Using Blockchain for Prediction Markets
Prediction markets are speculative markets where investors bet on the outcomes of future events. While centralized prediction markets have limitations, decentralized blockchain-based alternatives provide numerous benefits, such as censorship resistance, fewer intermediaries, and improved accessibility. Decentralized prediction markets can be used to generate insights into various fields, and blockchain technology could host provably fair code that is immune to tampering, eliminating the need for third-party involvement and promoting trust in the system.
While blockchain technology is often associated with cryptocurrency trades, it has the potential to create markets beyond just the crypto space. Blockchain technology is versatile and can be used to build various types of markets.
Whether an asset is tangible or intangible, if it holds value, there is a potential market for it. Financial assets can take many forms, including physical objects or digital goods, and blockchain technology can enable the creation of markets for both.
What Are Prediction Markets?
Prediction markets are speculative markets where investors bet on the outcomes of future events. Any event can be traded on if a broker is willing to list it, such as whether a train from the US to Europe will run by 2025.
Investors can purchase "no" contracts if they believe the event won't happen and "yes" contracts if they believe it will. If the event occurs, "yes" contracts will be worth $1, and "no" contracts will be worth nothing, and vice versa if the event does not happen.
The value of contracts fluctuates based on market sentiment and new information. For instance, the price of "no" contracts might increase if there is no development in underwater tunnel technology, while the price of "yes" contracts might rise if a major company announces plans to roll out the train service.

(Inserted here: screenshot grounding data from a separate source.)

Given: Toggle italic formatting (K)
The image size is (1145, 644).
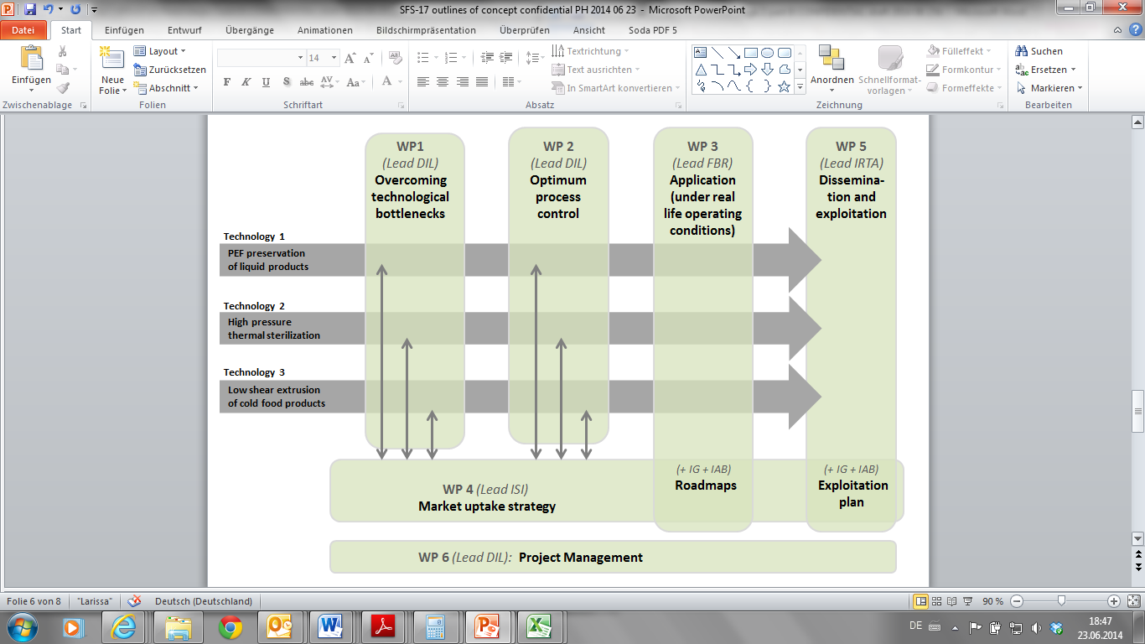Looking at the screenshot, I should coord(246,82).
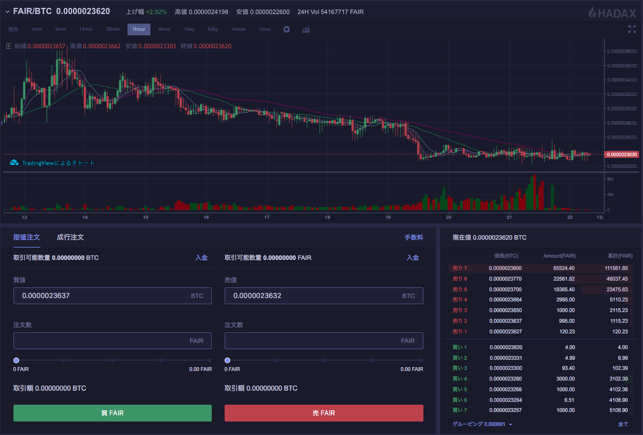Enter fullscreen chart mode
The width and height of the screenshot is (643, 435).
tap(632, 29)
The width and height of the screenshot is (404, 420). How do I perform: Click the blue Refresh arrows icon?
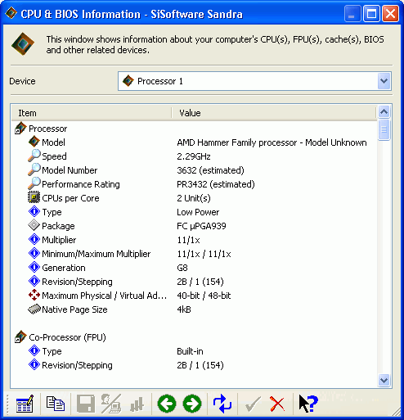[222, 404]
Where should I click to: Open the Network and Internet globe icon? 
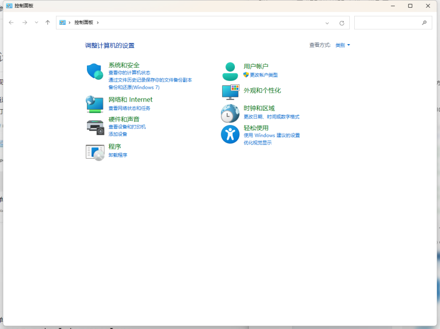coord(95,104)
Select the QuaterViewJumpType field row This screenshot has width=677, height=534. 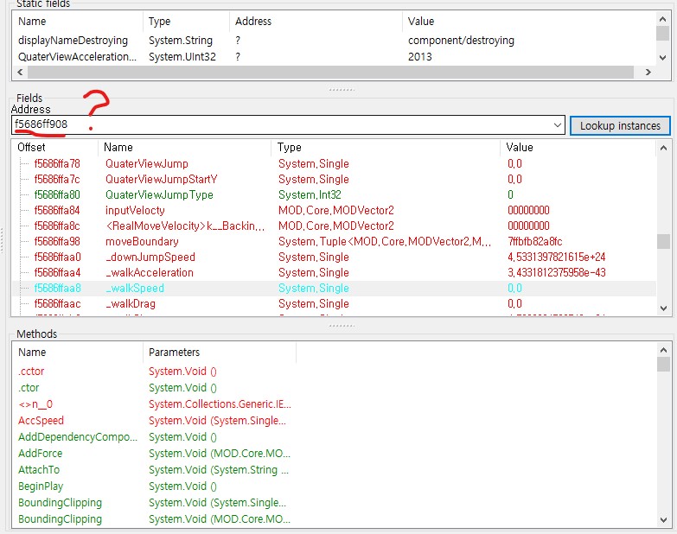pyautogui.click(x=158, y=194)
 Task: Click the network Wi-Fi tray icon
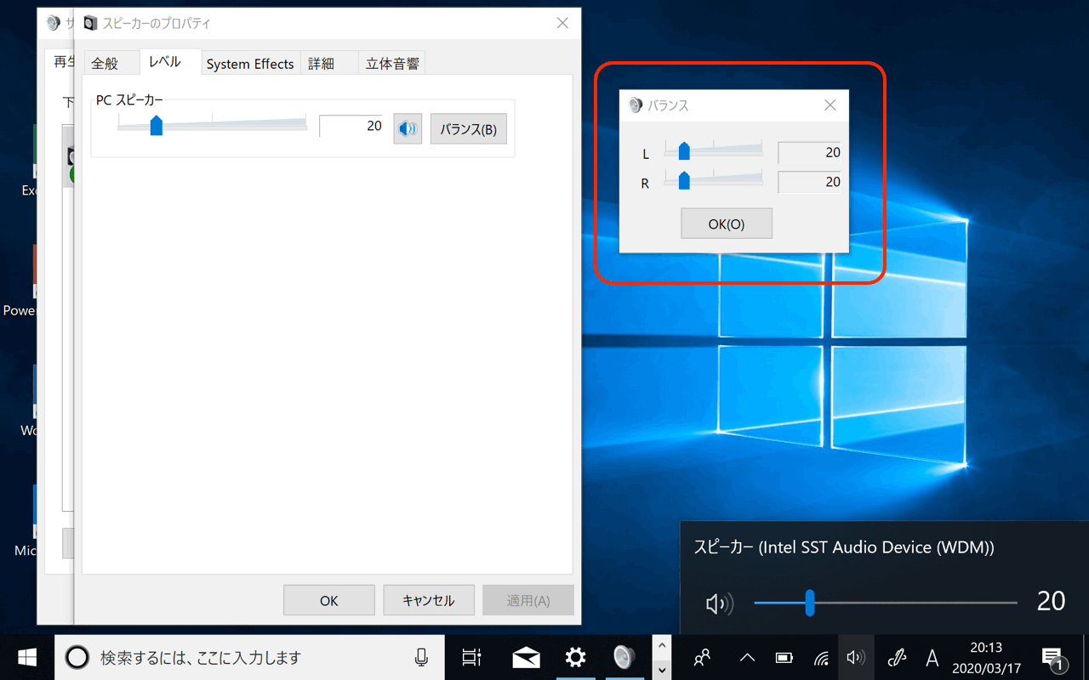coord(821,658)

Prediction markets are not your average speculative platform. They can be powerful forecasting instruments when used correctly.

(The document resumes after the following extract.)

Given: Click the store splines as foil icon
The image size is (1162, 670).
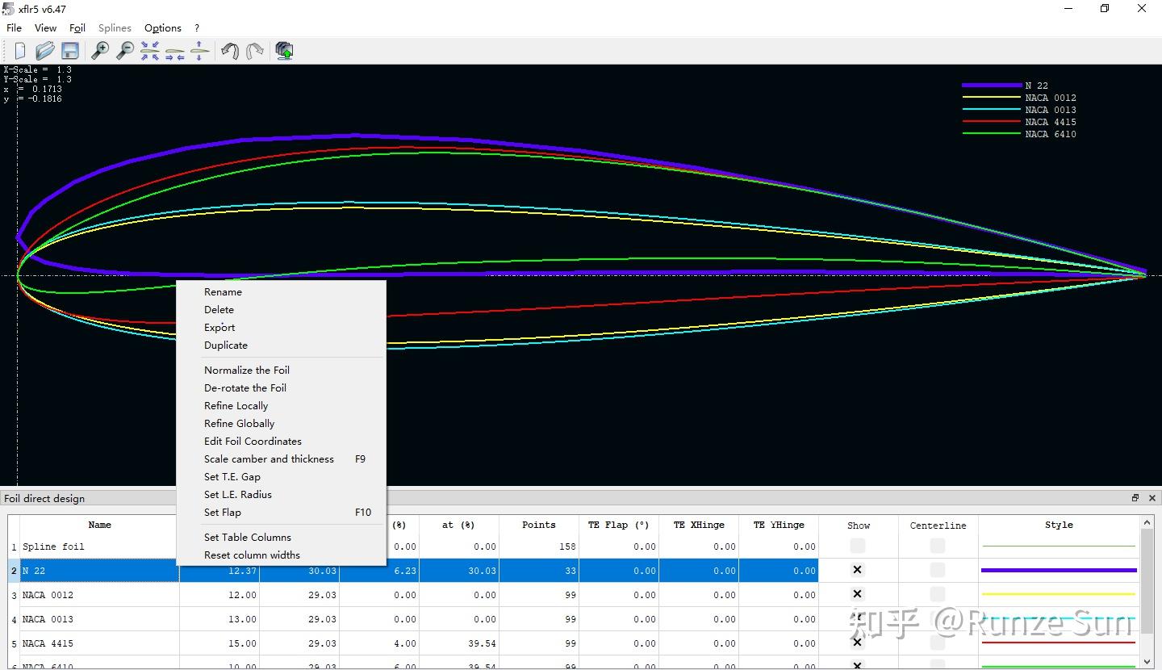Looking at the screenshot, I should coord(284,51).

Why Are Prediction Markets Useful?
Rather than trading traditional assets like options or cryptocurrencies, prediction markets enable investors to trade on the outcomes of future events. They function as aggregators of information, relying on the collective insights of the market participants to determine the likelihood of specific outcomes. In contrast to regular gambling, prediction markets incorporate external factors that can impact outcomes, making research and expert insights valuable to investors.
These markets excel at amassing and representing information, and stakeholders across various industries can benefit from understanding what the ecosystem believes is likely to occur. Prediction markets have even been proposed as a potential technology for a new form of democracy known as futarchy. In addition to yes and no contracts, prediction markets can use any mutually exclusive outcomes, such as a presidential election where betters can purchase contracts for the candidate they believe will win.
Prediction Markets and Blockchain Technology
Decentralization can add considerable value to prediction markets, which are currently limited in their offerings due to the centralized platform. Because of the reluctance of owners or regulations, some contracts cannot be listed. In addition, users must trust the platform operator and pay fees to use their services. By using blockchain-based decentralized alternatives, the current centralized model can be replaced.
Decentralization provides numerous benefits, such as censorship resistance, fewer intermediaries, and improved accessibility.
- Resistance to Censorship: prediction markets, which are usually operated by a single entity, are vulnerable to being shut down by government authorities or malicious actors. However, decentralized platforms are not easily taken down. Smart contracts enable the nodes on the network to run the code, and if the contracts are built in a specific way, the market's underlying programs cannot be edited or deleted by any user. This eliminates the risk of a single point of failure.
- No Third Party: decentralized blockchain networks eliminate the need for third-party administrators. Automated code performs the functions previously done by intermediaries, and users interact directly with smart contracts. As a result, users do not have to pay fees to a third party, and counterparty risk is reduced since they are not trusting anyone.
- Permissionless: decentralized prediction markets provide individuals worldwide with the freedom to place bets or create contracts that are accessible to users globally. The limitations of previous platforms caused by geography and regulation may no longer be an issue.
Decentralized prediction markets eliminate the need for intermediaries, but how do we determine the outcome when there's no central authority? This is where blockchain oracles come into play. To ensure the accuracy of outcomes, we need a source of data that's trustworthy. There are several ways to achieve this, including tapping into third-party feeds or incentivizing users to report truthfully.
The Augur platform employs a staking mechanism, where users report outcomes and receive remuneration for reporting correctly. However, users will lose their stake if they cheat. Gnosis offers centralized and decentralized solutions for reporting. However, the best approach to Oracle design for different types of prediction markets is still a new concept. In a recent report, Binance Research identified Design Flaw Attack and other flaws in one of the most popular implementations of prediction markets.
Individuals worldwide have the freedom to create contracts and place bets freely using decentralized prediction markets. By financially incentivizing users to share their knowledge on a market, we can generate insights into various fields. Centralized platforms have limitations that prevent prediction markets from reaching their full potential, but this could change with decentralized alternatives. Blockchain technology could host provably fair code that is immune to tampering, as more capable oracles are developed. This would eliminate the need for third-party involvement and promote trust in the system.